Monday 24 June 2019

luksusy

Jezu, a tym w Luksie to nie dogodzisz najnormalniej w świecie, chodzi w kółko po kawałku domowego cienia Ana Martin i mruczy pod nosem. O proszę, teraz nie odpowiada, że Ksenia porzuciła na chwilę belżitud i opisuje eksjugoslaw. A kogo mamy opisywać, jak nie samo życie, co się dzieje tu i teraz, pytamy obie? Na Sanżilu i w okolicznościach tak wygląda życie, sory men! Przyjedźcie i sprawdźcie zresztą, a nie tylko na fejsie siedzicie, zamiast książki przykładowo czytać, o! 
Dziś dogodzimy na luksusowo, co Ksenia? napisz, cośmy se przeżyły w uklowski upał pod kościołem, bo nie sanzilowski co on już, oj nie niestety, ale cóż, nie można mieć wszystkiego, albo Luks, albo Sanżil, albo Ukle.
Pod kościołem?

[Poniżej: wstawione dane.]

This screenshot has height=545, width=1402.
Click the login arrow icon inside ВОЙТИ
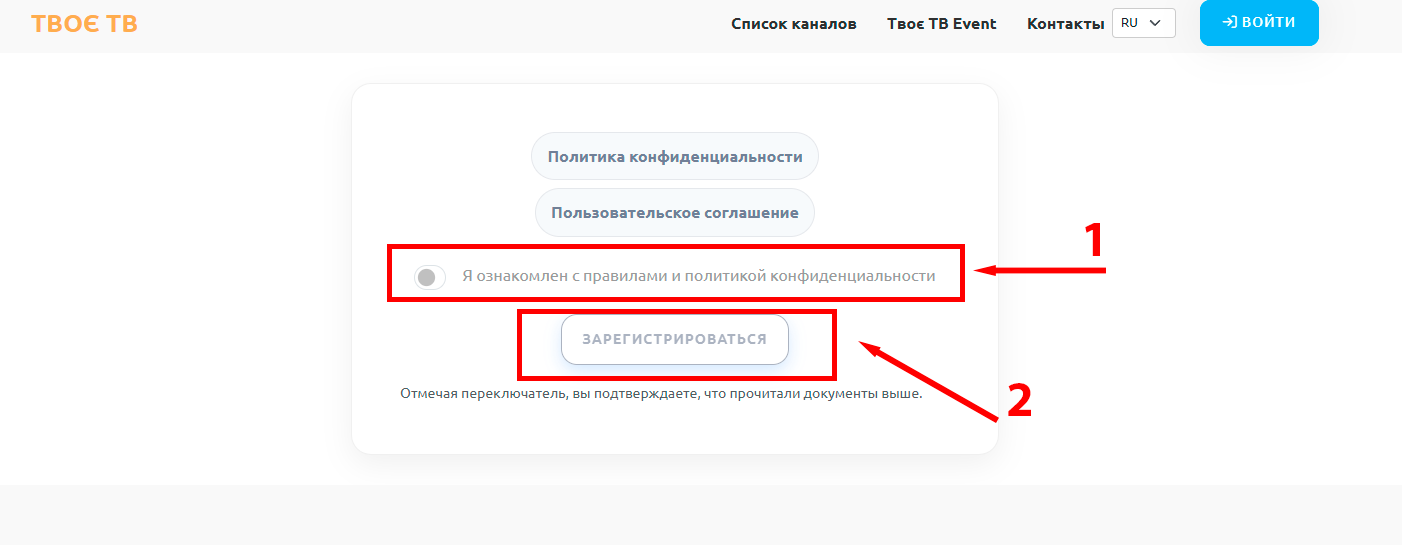pos(1230,23)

A co dzidziuś robił pod kościołem, a zwłaszcza Ana Martin ty, że dopytam się? dziwi się Roman.
Bo cień ci on był jedyny dostępny właśnie tam. Na jednej jedynej ławeczce.

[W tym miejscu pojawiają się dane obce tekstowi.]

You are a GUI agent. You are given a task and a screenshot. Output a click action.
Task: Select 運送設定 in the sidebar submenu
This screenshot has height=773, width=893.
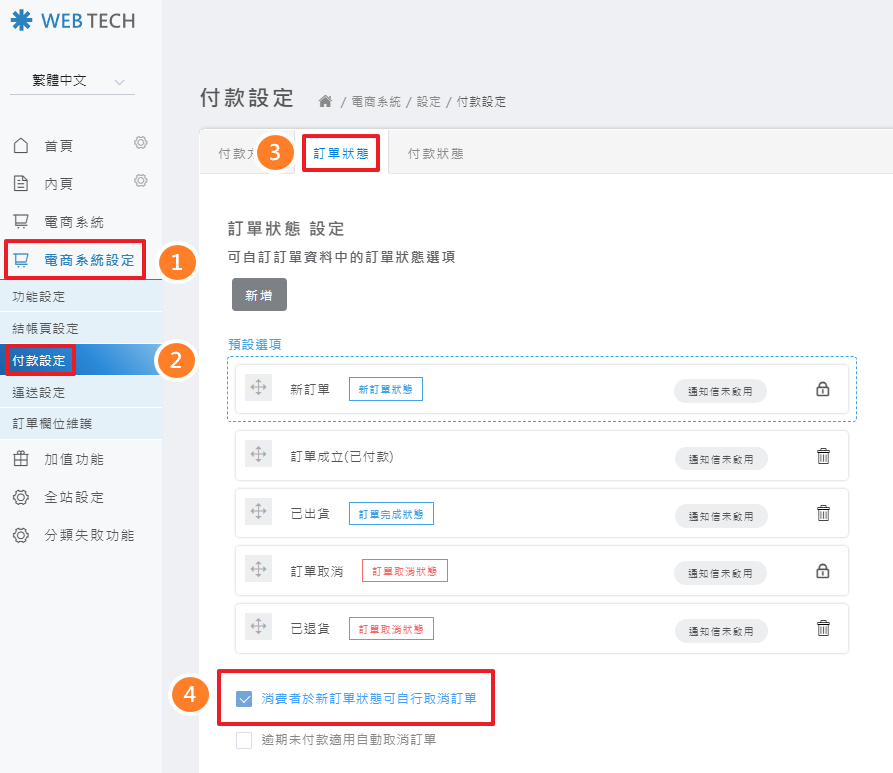[x=39, y=392]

Siadamy. Obok pani z innego konynentu, ale z tych z lokami, a nie tych przyodzianych. Do tego pan. Usuwają się. Ana zaczyna czytać. Na dzidziusia spływają pierwsze pochwały za grzeczny sen, a co ma robić wtaki upał, heloł, pani i panie!

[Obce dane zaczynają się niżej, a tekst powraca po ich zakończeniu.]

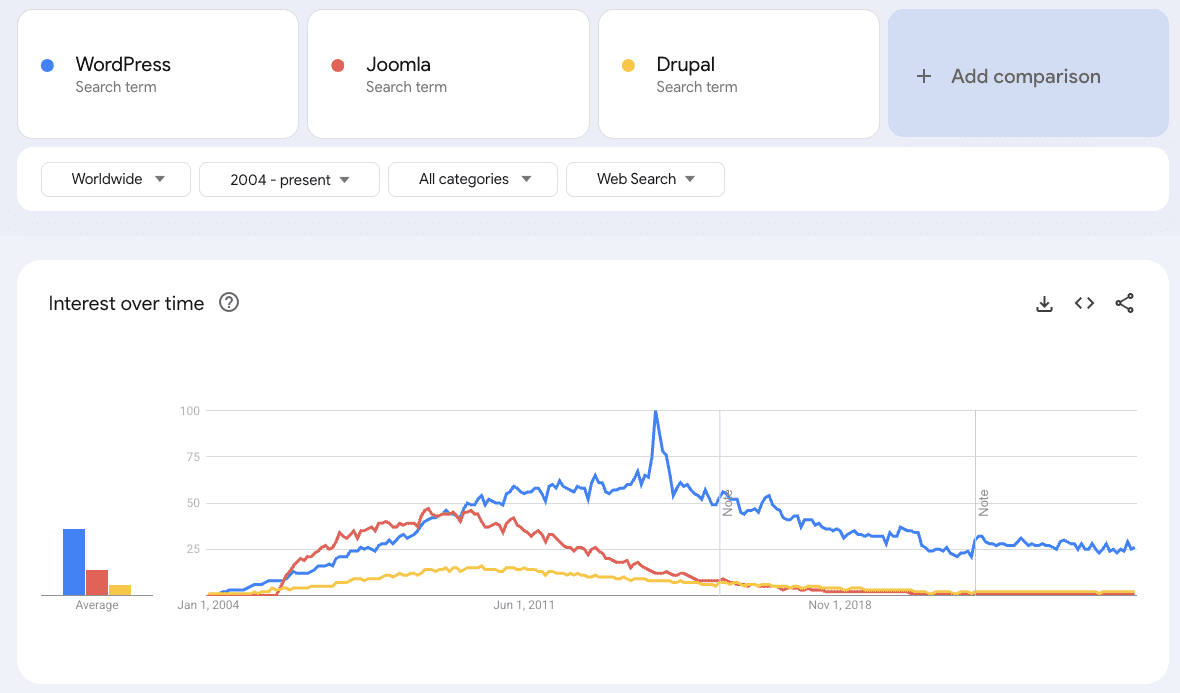Expand the 2004 - present date range
Screen dimensions: 1180x693
[x=289, y=180]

Wstają i robią  iejsce kolejnej dwójce. Ana siedzi twardo i czyta magazyn na ef, na ef polksie, ale to i tak bardzo dobrze jak na Polskę D obecną, wiemy o tym.
Nadchodzi pan w kurtce puchowej. Ana zerka, ale nie komentuje, takie kurtki to ona nieraz i nie dwa na plaży widziała, i to nie w Luksie wcale, bo tam morza njet, heloł! We Włoszech to było, zanim ja na Sanżilu nastała, a oni się wybrali na południe. Chłopaki na golasa, a Włosi w kurtce, tak to było, jak bumcykcyk, Luks zadowolony?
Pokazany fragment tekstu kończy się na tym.